*Aim 1*
In the Forspoken review, on what day is Frey taken to the world of Athia?
*Aim 2*
Write the next part of the Forspoken review, picking up from its final sentence.
START Selected extract
Forspoken review: magical action overcomes weak storytelling
- Athia is worth exploring
- Strong lead performance
- Rewarding open-world design
- Intense magic combat
- Slow start
- Struggles to connect story and gameplay
- Controls are not newcomer-friendly
As I blasted a machine gun-like flurry of rocks toward a swarm of enemies I had frozen with another one of my magical abilities, I began to understand just how enthralling Forspoken could be. Square Enix’s new action-adventure game dazzles once it gives players free reign to parkour around its open world and sling spells. Unfortunately, it takes a while to get to that point, and even once it does, it struggles to remain focused on it.
Forspoken is the first major AAA release of the year and the latest PlayStation 5 console exclusive, so all eyes are on it to deliver. Once players have some time to get comfortable with the controls, running around the vast and well-designed open world of Athia is equally adventurous and exhilarating, with combat acting as a visual spectacle that rewards mastery of its systems. Forspoken’s story is much less consistent, though, with an excellent lead performance and notable twists that are sullied by poor pacing and delivery.
Forspoken is magical when focusing on its strengths, but it’ll take some crawling to get through a slow opening. Long-winded story interludes also fail to emphasize what the game does best. Those flaws hold it back from becoming the next great open-world game, but fantasy fans should find plenty to enjoy as they dash through a vast world as a powerful sorceress.
Narrative disconnect
Forspoken follows Alfrey Holland, who goes by Frey, a troubled 21-year-old orphan whisked away to a magical world called Athia (Alice in Wonderland-style) on Christmas Day. She wakes up with a sarcastic magic cuff strapped to her arm that helps guide her. Soon, Frey discovers that a deadly force called the Break is plaguing Athia after the Tantas, the four ruling women of this world, went insane. Initially, Frey doesn’t want to deal with any of this and only wants to find her way back to New York, but she is pulled into an adventure to save the world by Cuff and other friends she makes in Athia.
Fun stretches of action are distributed between lengthy narrative-focused spurts, leaving a disconnect between the two.
END Selected extract
START Excerpted records
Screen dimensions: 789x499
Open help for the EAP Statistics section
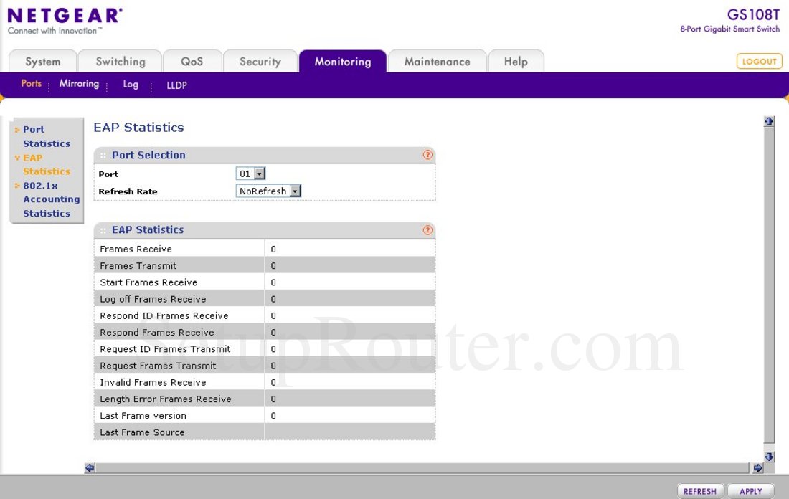(427, 229)
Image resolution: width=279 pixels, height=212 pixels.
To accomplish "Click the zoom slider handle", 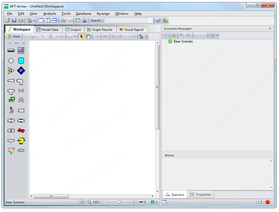I will [119, 202].
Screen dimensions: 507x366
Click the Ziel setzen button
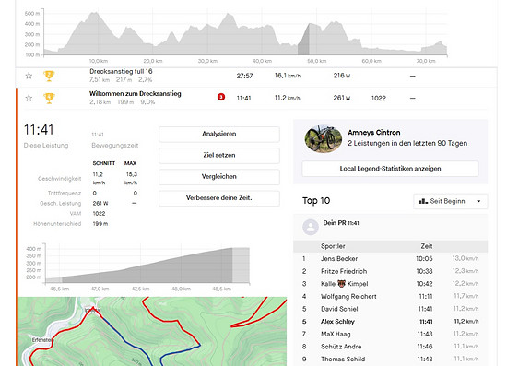click(x=219, y=155)
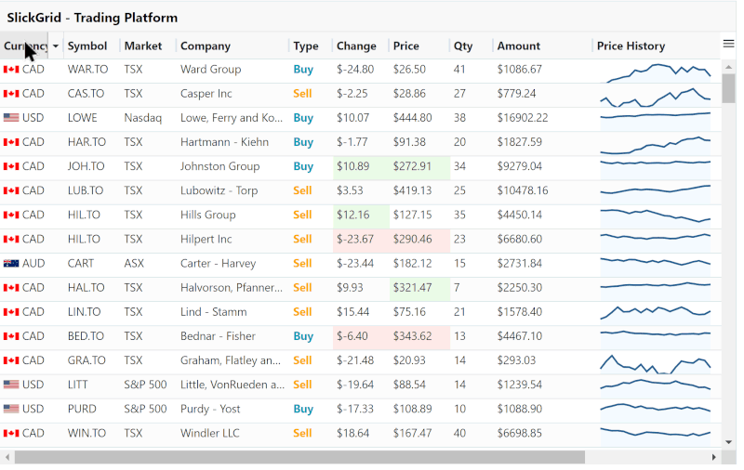Click the US flag in PURD row
Viewport: 744px width, 470px height.
(x=11, y=409)
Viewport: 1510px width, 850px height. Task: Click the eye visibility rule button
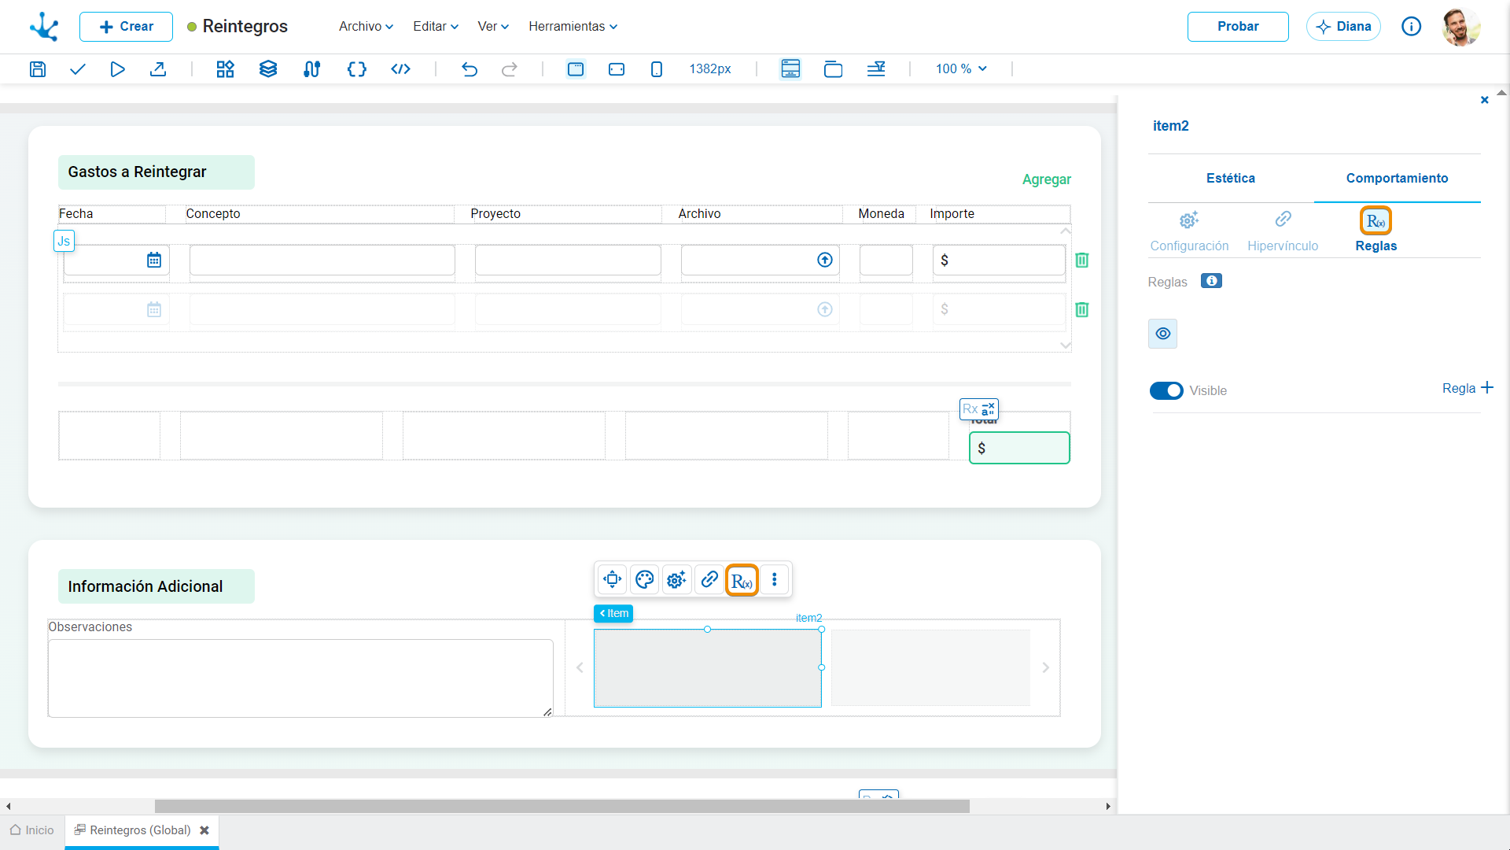click(1162, 334)
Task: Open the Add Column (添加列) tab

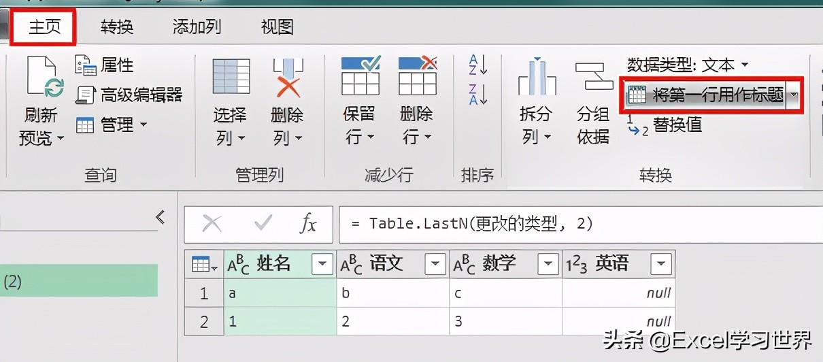Action: [197, 27]
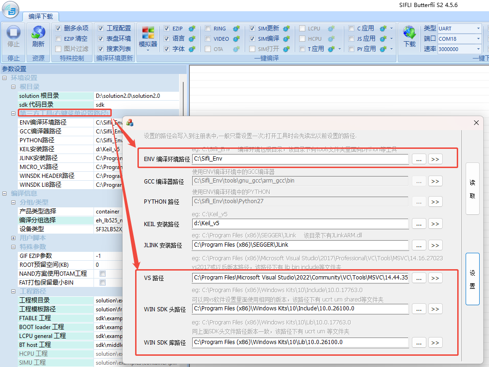Collapse the 编译信息 tree section
Viewport: 489px width, 367px height.
[5, 193]
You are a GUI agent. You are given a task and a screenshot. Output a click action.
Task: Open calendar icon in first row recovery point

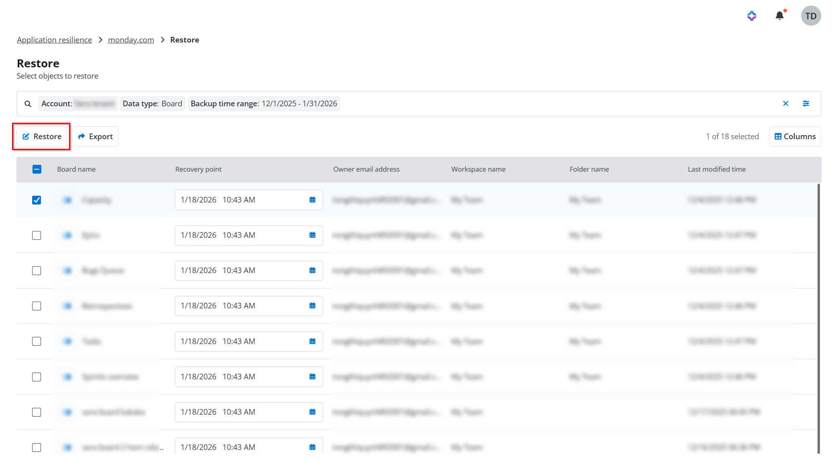pyautogui.click(x=312, y=200)
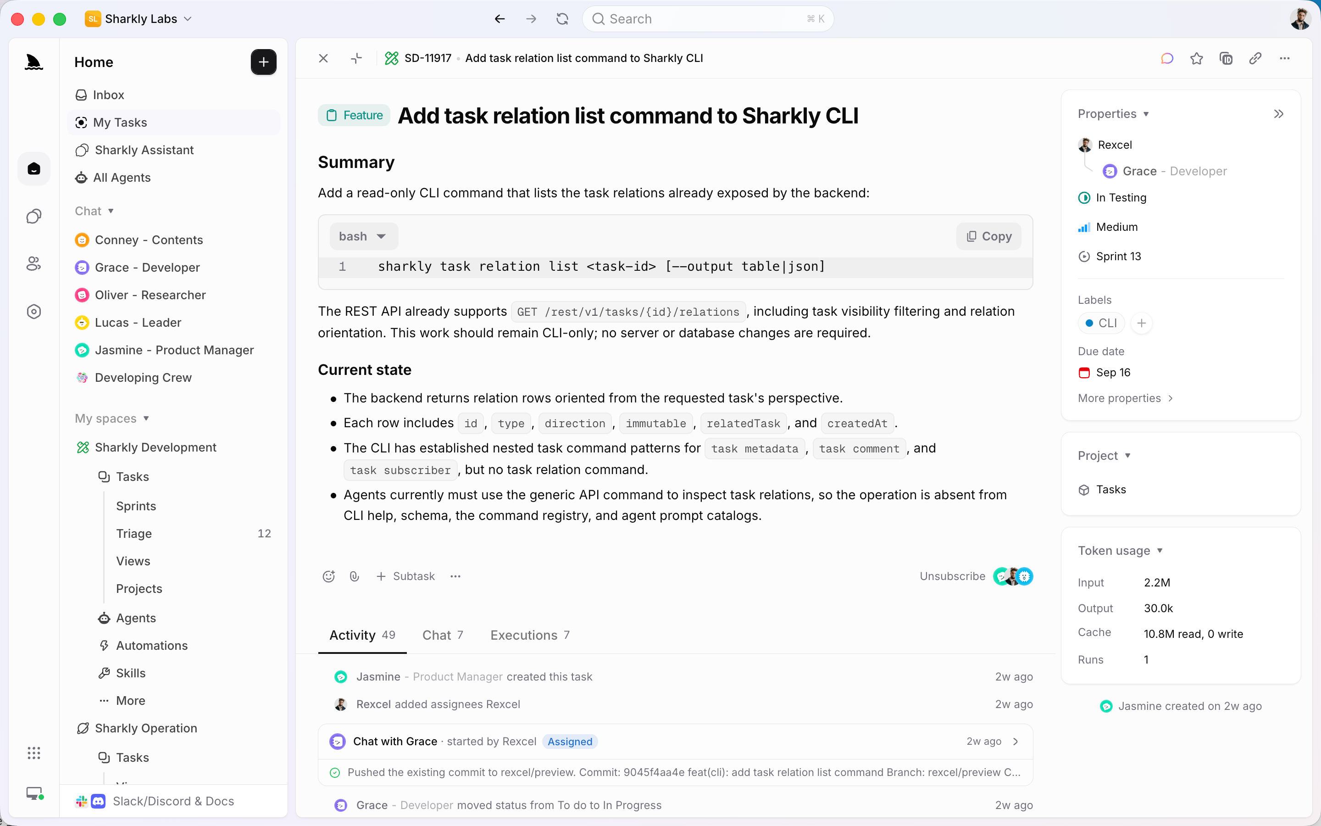Add an emoji reaction to the task
Screen dimensions: 1321x826
pos(329,576)
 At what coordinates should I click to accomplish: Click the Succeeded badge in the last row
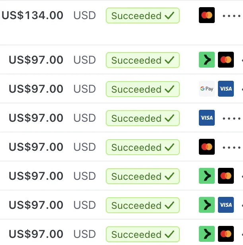click(x=143, y=234)
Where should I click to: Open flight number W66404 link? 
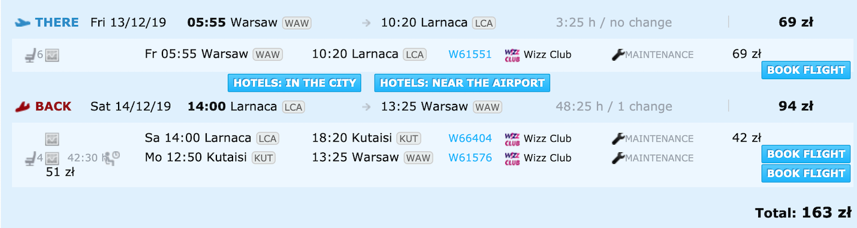pyautogui.click(x=470, y=139)
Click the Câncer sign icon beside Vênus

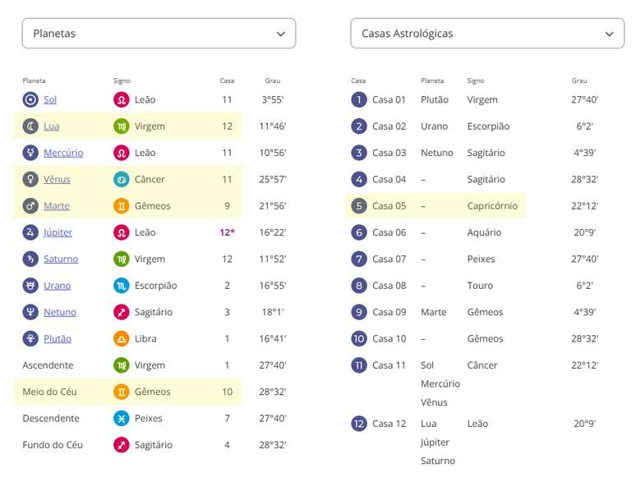click(122, 179)
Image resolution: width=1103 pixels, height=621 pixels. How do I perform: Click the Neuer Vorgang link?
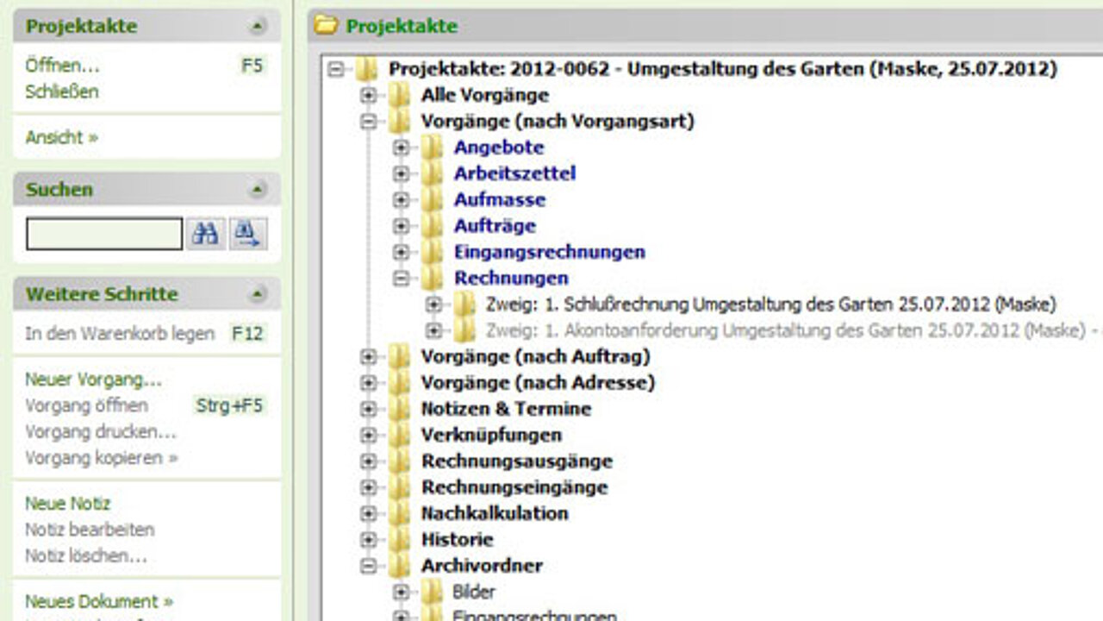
END Excerpted records
*Exercise answer 1*
Christmas Day

*Exercise answer 2*
The narrative’s broad strokes generally work, as it has fun showing players its world through the eyes of a woman who constantly refuses the call to adventure and critiques RPG tropes that we typically overlook, like its protagonists murdering people for personal gain. It’s fun to see Japanese-style AAA game sensibilities, not unlike the ones you’d find in developer Luminous Productions’ Final Fantasy XV, applied to a thoroughly Western fantasy world. Unfortunately, this story never fully comes together for a few reasons.
It’s heartening to see a non-white protagonist in a major video game, and Luminous does try to pair that with a racial allegory about a character who feels belittled and out of place in Athia at first. But Forspoken isn’t very interested in engaging with those ideas as anything more than backstory and narrative window dressing (Frey has a loaded history, complete with an arrest record, but it’s little more than an early game readable). The plot that is there isn’t gracefully delivered either. The first several hours of this 20-hour adventure are mainly narrative-focused, deemphasizing gameplay and frontloading the experience with lots of character backstories, lore, and jargon that doesn’t make a lot of sense the first time you hear it.
With a frontloaded story and controls that take a bit of practice to get used to, Forspoken’s earliest hours are its worst. Successful open-world games like Elden Ring understand that the faster you get players into the sandbox, the better. Forspoken never feels like it’s in a rush to do that, instead making this new IP feel more overwhelming than inviting. A narrative twist near the end also adds some intriguing depth to the adventure, making me want to see the game through. But it never goes through the effort to fuse story and gameplay together that well. Instead, fun stretches of action are distributed between lengthy narrative-focused spurts, leaving a disconnect between the two.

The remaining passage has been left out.